All in the name of God! Doesn’t matter which one!

All in the name of God! Doesn’t matter which one!

I could not make up my mind: did he say this out of conviction or out of guilt wrapped up as faith? Whatever it was, former British Prime Minister Tony Blair once again jumped in to raise some eyebrows among international observers with his latest statement relating to the present sectarian chaos in Iraq.

“We have to liberate ourselves from the notion that ‘we’ have caused this. We haven’t. We can argue as to whether our policies at points have helped or not: and whether action or inaction is the best policy. But the fundamental cause of the crisis lies within the region not outside it.”

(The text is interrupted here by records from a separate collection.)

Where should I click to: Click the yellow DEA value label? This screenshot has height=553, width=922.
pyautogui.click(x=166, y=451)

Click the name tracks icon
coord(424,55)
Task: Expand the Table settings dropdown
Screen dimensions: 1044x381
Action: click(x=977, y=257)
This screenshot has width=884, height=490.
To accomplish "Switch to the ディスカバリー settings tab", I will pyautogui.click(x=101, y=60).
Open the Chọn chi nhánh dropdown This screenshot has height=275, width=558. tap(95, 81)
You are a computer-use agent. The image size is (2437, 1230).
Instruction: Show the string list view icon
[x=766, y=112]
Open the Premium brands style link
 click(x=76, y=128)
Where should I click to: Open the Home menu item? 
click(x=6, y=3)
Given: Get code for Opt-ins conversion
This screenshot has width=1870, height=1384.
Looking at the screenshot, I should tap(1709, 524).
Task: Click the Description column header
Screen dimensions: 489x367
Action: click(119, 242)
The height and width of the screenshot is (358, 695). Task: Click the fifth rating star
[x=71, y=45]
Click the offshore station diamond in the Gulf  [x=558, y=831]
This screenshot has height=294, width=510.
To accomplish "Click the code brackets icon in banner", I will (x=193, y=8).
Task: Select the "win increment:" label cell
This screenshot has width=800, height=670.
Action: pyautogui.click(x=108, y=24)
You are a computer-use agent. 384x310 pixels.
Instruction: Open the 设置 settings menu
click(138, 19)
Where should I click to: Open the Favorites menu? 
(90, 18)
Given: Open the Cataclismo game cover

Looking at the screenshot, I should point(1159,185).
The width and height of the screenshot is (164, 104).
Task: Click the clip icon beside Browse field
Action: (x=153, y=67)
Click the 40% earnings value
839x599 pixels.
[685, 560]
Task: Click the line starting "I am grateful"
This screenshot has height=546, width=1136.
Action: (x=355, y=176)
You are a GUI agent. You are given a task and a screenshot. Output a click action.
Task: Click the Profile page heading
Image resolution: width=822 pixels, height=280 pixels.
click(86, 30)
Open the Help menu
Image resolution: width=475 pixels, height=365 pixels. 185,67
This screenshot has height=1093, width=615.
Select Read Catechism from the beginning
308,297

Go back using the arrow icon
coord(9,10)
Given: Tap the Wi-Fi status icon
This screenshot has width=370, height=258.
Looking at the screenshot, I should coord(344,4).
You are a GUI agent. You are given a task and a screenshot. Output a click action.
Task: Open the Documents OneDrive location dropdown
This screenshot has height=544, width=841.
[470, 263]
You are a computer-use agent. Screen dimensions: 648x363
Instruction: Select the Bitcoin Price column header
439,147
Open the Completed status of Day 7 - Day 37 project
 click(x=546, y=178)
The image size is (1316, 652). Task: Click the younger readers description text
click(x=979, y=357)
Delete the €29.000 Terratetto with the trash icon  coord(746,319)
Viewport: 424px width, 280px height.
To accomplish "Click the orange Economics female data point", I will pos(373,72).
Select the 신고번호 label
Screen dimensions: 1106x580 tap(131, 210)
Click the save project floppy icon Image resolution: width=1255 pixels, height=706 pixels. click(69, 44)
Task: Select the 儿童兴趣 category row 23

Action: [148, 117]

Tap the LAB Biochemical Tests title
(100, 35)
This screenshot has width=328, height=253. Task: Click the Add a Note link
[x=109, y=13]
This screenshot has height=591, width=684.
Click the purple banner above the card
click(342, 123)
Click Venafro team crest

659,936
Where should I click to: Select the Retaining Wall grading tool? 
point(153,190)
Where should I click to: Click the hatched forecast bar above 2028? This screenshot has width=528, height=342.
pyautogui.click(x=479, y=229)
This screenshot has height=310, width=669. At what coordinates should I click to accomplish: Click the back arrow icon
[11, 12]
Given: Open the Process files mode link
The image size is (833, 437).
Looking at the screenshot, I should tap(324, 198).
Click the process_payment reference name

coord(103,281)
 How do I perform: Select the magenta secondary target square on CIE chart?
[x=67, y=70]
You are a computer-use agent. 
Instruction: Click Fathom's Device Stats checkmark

The invasion of Iraq by the U.S., Britain, Australia, Poland and Spain, which started in March 2003, aimed “to disarm Iraq of weapons of mass destruction, to end Saddam Hussein’s support for terrorism, and to free the Iraqi people.” Everybody involved in constructing the argument to go to war was “convinced” that Iraq posed a threat to the world with his WMDs stored in its territory. Blair was the most passionate, as for him they were there “beyond any doubt.” Saddam Hussein eventually was indeed put out of action. He was chased, found and killed. So were most of his close Baathist associates. As it turned out, no weapons of mass destruction were found in Iraq, as admitted by the CIA just two years after the invasion.

Blair eventually had to resign as a prime minister of a Labor government after the accumulating reaction caused among the public and among his own party over his pro-war policies concerning Iraq. British and international intellectuals accused him of “war crimes” regarding his policies in Iraq, but as late as January 2010, he insisted that the “world is safer as a result of the invasion.”

The British Labor Party is still trying to recover from the shadow of a war-triggering prime minister who talks like a modern crusader with “absolute faith” in his convictions. Among the prime defenders of the use of force in order to bring “democracy” to the autocratic regimes of the Middle East, the charismatic and passionate Blair never hid his Christian faith. In fact, he revealed that his faith in God led him to go to war in Iraq.   

Some 13 years after the invasion of Iraq and in the absence of any statement from Blair’s closest associate former president George W. Bush and even the most intransigent Washington hawks, Blair comes up with his favorite “absolutisms.”     

“We have to put aside the differences of the past and act now to save the future ... Where the extremists are fighting, they have to be countered hard, with force.”

Most analysts are supporting the view that what we are witnessing at the moment in Iraq is the breaking up of a weak central state structure through an all-out sectarian war. They claim the present situation is the result of the unfinished job by the Americans. Unfortunately, the absolute faith in the justification of a western war has led to a crueler civil war over the absolute faith of religious principles.